Hardly known that Pier Paolo Pasolini has created a landscape trilogy through the location-hunting documentaries in his oeuvre. The first of these works is also the one that comprises the spine of this essay, Sopraluoghi in Palestina (Locations in Palestine, 1963), the second one is Appunti per un film sull'India (Notes for a Film on India, 1968), and finally, in Per un'orestiade africana (Notes for an African Oresteia, 1969/70). The use of historically and culturally layered landscapes from varying perspectives makes his documentaries a ”territorial assemblage” in which any number of things or pieces of things has gathered. Following the footprints of Pier Paolo Pasolini, this study aims to explore the film, namely Sopraluoghi in Palestina (Locations in Palestine, 1963) and to present different articulation of space, landscape, territory and place. Particularly, the narrative information, pure observation and his self-experience of landscape are spliced together in mythical as well as historical shots which have been incandescently defined by his poetic realism. Film, indeed, not only does enable to mediate some Deleuzoguattarian concepts penetrating from philosophy to cinema, but also does open new paths for ”thinking differently” on the complexity of space.

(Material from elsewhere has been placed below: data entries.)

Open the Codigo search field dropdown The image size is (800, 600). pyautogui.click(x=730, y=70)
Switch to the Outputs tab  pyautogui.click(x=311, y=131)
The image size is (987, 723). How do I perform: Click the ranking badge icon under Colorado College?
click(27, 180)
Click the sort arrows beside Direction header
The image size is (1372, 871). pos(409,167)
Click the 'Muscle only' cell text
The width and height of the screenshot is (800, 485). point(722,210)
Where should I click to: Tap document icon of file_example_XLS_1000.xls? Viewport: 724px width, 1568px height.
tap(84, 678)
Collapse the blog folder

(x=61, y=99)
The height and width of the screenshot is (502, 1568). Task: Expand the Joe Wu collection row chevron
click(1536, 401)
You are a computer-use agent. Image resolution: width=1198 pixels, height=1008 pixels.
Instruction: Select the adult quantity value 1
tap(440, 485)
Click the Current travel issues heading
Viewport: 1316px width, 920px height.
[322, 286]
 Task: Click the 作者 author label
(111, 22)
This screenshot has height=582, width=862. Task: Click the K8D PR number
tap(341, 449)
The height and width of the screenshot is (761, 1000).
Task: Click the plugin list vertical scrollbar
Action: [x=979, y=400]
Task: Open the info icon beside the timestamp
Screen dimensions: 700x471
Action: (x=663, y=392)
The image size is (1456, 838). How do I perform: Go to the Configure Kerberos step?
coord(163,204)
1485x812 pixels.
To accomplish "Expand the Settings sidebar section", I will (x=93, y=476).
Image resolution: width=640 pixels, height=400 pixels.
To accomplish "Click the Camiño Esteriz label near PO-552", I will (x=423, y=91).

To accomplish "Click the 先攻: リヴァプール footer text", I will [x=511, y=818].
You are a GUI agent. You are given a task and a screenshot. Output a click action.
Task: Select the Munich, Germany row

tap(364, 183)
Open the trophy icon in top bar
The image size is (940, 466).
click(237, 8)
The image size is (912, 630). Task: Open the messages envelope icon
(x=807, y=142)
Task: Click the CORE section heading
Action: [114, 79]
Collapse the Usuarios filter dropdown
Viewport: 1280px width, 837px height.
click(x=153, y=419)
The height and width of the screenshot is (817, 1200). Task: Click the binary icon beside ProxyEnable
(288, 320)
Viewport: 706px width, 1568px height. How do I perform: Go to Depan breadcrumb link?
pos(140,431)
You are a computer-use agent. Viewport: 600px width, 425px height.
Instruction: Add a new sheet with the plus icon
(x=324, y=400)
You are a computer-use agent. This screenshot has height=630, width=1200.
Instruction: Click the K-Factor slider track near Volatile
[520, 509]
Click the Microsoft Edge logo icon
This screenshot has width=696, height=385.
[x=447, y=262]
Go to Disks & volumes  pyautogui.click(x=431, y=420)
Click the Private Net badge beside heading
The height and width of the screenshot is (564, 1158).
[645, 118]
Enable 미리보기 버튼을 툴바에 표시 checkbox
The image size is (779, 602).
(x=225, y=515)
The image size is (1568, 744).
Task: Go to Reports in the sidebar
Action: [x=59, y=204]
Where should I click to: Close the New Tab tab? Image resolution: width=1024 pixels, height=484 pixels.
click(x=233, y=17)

This article, by delving into the real-time shots of the film will problematize the spatial-temporal dimensions are involved in the cartography formed by heterogeneous forces or/and multiplicities defined by ”zones of indiscernibility” in the landscape. In this way, I target to reveal its diagrammatic formation which provide the viewer thinking through words and images, nature and culture, faces and surfaces.